Cristina Kirchner sorprendió al dejar en evidencia el grado de desconcierto con el cual enfrenta el oficialismo ese desafío. “Volveremos a ser felices”, la nostalgia de otros tiempos como única motivación política encontrada en el desván de harapos que le está dejando la crisis, es toda una señal de impotencia en la articulación discursiva del oficialismo.

El modelo kirchnerista nació en una fragua en la que coincidieron la fenomenal licuación del salario que legó el derrumbe de la convertibilidad y el viento de cola del precio de la soja a tasas chinas. Al nuevo oficialismo le fue posible entonces erigirse al mismo tiempo como partido del orden y principal actor del cambio.

La crisis actual ha destrozado esta vez mucho más que esa combinación con aspiraciones de totalidad sistémica. La crisis conspira incluso contra ambas aspiraciones por separado.

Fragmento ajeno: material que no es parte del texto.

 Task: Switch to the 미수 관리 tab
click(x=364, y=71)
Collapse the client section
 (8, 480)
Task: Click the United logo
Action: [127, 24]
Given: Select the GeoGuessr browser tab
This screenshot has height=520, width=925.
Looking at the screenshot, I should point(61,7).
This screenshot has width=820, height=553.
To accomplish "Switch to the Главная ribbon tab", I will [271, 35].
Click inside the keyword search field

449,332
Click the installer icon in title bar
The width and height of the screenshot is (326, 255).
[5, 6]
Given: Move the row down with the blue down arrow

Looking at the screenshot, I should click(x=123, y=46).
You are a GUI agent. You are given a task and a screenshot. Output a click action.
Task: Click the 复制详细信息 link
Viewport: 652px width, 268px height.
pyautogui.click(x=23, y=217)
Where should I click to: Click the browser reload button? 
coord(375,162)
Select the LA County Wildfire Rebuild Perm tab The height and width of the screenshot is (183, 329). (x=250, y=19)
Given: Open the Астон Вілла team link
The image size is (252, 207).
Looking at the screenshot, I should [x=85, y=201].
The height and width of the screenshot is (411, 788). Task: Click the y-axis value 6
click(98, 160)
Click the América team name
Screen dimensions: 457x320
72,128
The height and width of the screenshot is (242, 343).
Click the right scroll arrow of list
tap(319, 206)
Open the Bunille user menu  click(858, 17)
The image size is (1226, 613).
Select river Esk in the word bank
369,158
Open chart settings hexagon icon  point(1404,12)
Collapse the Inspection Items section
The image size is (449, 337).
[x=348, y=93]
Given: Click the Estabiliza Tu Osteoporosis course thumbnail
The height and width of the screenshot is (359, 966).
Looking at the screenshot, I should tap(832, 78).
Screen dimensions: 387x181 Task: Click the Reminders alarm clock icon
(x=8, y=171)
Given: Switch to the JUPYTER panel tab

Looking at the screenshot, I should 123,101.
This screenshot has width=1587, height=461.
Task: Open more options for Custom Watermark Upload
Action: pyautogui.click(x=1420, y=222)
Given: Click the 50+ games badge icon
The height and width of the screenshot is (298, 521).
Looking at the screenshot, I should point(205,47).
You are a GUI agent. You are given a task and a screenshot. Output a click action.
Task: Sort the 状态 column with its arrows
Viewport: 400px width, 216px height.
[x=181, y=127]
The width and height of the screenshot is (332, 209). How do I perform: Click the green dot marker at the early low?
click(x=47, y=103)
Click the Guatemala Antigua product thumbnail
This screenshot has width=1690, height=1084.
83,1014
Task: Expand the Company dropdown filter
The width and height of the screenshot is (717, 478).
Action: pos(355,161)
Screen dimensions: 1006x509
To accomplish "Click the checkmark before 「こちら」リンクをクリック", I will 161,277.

El fracaso sanitario es la antítesis del orden, expresada en los más drásticos términos vitales. El naufragio económico enfrenta al oficialismo con la defraudación de sus promesas de cambio.

Ambas circunstancias decoloran el discurso oficialista hasta recluirlo en la más insustancial de sus promesas: volver a la antigua felicidad. Ese tembladeral doctrinario y práctico asegura un panorama electoral turbulento. Si el Gobierno gana, la crisis seguirá pendiente, pero podrá usarla para cambiar el sistema. Si pierde, la crisis lo acechará para complicarle la gobernabilidad.

Sin contención sistémica, el resultado de noviembre es previsible. La crisis lleva las de ganar.